Task to complete: Using the string "tray" as the key, pull each matching line out of the records below.

Records for the task:
--------------------------------
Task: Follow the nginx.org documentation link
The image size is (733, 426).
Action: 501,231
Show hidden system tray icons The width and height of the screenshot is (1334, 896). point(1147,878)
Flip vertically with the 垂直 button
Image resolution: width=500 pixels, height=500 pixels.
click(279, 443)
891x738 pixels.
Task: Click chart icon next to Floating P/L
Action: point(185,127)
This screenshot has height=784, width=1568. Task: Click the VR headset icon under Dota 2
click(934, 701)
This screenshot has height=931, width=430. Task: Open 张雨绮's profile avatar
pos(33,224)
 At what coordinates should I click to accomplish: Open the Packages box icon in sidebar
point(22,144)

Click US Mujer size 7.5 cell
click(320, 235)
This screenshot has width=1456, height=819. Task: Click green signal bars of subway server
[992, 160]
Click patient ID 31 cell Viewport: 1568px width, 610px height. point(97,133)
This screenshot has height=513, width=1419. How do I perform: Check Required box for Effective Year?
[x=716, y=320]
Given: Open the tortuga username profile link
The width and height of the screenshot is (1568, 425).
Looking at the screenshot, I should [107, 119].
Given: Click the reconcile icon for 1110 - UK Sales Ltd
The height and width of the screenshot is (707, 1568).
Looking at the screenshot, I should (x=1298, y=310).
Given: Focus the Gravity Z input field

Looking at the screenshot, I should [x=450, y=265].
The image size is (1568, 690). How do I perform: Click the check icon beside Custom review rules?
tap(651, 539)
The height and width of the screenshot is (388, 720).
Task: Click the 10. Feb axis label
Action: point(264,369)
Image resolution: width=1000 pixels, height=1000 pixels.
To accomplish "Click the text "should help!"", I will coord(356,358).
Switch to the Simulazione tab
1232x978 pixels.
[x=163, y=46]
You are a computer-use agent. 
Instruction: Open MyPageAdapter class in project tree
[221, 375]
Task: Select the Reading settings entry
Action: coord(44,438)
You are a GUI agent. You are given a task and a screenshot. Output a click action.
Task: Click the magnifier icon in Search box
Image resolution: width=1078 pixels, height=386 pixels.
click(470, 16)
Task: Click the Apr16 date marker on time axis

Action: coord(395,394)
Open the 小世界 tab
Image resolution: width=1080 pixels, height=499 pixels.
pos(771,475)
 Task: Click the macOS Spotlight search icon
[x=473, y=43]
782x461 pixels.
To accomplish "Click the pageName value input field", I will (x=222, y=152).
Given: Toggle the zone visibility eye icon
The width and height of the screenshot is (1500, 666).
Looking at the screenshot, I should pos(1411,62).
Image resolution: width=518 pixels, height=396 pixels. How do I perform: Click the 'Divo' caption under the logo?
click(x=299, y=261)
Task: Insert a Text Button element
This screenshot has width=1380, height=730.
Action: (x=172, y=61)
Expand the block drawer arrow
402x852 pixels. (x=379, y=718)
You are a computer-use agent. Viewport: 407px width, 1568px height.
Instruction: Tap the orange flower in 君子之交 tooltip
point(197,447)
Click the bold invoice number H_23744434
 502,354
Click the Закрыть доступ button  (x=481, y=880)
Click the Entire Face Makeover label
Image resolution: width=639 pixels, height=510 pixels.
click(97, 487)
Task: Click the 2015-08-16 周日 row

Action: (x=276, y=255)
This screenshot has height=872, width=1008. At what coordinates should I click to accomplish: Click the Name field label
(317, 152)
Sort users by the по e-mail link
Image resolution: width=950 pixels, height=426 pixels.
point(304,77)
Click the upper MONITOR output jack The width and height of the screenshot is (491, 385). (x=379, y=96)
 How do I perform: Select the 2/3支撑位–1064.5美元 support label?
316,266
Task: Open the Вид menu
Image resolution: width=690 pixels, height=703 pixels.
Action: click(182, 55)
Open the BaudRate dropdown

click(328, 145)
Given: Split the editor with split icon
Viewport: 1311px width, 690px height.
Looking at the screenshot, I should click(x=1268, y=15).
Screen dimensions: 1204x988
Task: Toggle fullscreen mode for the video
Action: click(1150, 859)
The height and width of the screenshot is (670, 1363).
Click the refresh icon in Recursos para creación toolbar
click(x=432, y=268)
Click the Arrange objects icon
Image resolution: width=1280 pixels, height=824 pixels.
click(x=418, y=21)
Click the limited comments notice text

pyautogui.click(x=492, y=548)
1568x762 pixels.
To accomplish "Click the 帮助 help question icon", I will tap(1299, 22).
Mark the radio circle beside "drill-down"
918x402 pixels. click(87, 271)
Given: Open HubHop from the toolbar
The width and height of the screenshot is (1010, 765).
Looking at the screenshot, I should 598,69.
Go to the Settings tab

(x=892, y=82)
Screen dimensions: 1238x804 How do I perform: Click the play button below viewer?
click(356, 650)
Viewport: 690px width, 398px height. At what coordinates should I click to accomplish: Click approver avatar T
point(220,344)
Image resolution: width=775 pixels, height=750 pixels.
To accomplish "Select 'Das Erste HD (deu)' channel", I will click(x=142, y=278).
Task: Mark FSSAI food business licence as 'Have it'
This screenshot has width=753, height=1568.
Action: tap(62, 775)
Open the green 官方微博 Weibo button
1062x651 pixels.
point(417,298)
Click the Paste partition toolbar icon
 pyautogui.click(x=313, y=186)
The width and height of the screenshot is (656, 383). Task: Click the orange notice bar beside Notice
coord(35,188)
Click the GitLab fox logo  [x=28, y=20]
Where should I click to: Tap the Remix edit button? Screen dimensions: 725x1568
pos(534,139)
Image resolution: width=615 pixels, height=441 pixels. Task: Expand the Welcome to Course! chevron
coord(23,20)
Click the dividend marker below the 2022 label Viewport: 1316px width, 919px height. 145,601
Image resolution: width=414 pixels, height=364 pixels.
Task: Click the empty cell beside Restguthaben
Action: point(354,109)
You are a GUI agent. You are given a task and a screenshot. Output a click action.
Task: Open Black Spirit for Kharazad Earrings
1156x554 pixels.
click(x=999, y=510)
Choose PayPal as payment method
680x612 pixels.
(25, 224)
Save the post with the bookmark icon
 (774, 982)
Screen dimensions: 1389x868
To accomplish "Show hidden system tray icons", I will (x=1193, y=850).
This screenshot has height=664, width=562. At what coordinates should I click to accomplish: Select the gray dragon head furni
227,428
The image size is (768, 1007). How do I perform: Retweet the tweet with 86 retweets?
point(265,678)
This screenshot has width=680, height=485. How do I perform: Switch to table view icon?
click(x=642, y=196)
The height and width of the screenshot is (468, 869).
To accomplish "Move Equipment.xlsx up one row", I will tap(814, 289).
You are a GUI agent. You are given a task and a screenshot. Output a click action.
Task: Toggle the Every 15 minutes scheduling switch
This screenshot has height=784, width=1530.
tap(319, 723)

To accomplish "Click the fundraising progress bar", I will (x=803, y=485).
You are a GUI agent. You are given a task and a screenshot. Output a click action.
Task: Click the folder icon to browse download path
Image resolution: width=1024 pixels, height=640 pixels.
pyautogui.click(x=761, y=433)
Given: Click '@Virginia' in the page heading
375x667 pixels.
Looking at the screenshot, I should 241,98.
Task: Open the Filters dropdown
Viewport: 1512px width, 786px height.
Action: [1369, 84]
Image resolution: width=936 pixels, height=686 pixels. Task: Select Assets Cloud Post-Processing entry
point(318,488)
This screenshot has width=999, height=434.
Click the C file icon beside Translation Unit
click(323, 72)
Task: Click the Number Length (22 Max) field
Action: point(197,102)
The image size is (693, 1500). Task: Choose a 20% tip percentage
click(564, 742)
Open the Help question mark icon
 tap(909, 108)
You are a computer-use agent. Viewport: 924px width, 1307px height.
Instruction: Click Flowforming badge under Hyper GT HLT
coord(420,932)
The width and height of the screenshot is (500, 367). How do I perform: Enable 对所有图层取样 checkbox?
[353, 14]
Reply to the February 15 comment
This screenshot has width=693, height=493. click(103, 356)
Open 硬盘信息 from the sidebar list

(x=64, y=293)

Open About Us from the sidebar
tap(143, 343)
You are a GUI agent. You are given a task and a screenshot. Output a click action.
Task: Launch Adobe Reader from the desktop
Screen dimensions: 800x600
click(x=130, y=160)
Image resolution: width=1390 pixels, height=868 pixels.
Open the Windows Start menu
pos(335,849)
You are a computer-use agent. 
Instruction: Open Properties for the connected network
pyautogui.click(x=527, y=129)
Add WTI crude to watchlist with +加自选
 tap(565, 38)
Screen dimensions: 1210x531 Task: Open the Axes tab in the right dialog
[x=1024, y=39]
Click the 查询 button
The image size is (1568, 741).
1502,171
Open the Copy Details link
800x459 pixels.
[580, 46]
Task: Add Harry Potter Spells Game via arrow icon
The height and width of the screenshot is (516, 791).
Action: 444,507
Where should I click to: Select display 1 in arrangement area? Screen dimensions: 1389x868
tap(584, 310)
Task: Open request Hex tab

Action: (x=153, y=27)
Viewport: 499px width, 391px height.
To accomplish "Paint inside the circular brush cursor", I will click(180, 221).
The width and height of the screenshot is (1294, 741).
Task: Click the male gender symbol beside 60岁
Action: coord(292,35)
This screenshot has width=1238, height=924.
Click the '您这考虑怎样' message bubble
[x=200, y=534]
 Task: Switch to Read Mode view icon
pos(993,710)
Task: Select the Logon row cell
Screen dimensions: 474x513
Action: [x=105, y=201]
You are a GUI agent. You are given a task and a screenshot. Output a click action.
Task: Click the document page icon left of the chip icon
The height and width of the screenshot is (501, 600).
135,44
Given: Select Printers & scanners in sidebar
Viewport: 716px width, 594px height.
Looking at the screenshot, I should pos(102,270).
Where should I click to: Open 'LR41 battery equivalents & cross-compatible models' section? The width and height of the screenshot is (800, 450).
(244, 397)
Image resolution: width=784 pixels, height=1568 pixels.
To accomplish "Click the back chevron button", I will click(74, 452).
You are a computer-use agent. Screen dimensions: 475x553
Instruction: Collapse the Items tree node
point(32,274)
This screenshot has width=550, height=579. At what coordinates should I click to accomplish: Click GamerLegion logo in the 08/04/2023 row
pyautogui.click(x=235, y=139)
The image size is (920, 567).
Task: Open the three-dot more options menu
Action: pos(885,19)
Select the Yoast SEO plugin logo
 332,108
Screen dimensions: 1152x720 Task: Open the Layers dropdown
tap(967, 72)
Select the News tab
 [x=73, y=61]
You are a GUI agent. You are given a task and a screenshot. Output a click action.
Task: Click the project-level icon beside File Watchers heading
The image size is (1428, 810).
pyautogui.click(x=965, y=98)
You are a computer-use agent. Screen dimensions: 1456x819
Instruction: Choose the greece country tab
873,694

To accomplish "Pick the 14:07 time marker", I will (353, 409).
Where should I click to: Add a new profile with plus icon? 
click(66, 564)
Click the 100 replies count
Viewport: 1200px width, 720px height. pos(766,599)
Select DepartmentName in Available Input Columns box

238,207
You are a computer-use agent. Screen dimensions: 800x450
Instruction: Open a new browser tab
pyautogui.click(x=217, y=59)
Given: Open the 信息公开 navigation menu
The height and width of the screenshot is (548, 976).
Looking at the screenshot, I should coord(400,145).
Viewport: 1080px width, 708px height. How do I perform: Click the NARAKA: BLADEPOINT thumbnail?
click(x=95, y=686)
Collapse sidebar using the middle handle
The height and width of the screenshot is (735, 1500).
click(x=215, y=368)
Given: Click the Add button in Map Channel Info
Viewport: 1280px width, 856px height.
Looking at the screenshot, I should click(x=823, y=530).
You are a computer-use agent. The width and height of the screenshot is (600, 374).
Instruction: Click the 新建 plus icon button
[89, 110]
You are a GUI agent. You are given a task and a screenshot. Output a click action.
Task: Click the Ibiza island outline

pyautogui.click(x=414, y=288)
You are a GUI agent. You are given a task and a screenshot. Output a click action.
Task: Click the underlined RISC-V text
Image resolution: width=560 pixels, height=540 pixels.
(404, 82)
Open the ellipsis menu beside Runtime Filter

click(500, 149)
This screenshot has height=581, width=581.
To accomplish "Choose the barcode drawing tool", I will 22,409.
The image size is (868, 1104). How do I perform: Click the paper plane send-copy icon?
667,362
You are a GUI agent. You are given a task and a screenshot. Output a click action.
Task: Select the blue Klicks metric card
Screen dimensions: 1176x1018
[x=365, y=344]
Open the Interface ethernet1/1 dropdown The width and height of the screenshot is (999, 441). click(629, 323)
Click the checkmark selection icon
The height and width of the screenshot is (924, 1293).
--------------------------------
Exercise answer:
Show hidden system tray icons The width and height of the screenshot is (1334, 896). point(1147,878)
To accomplish "Show hidden system tray icons", I will (x=1193, y=850).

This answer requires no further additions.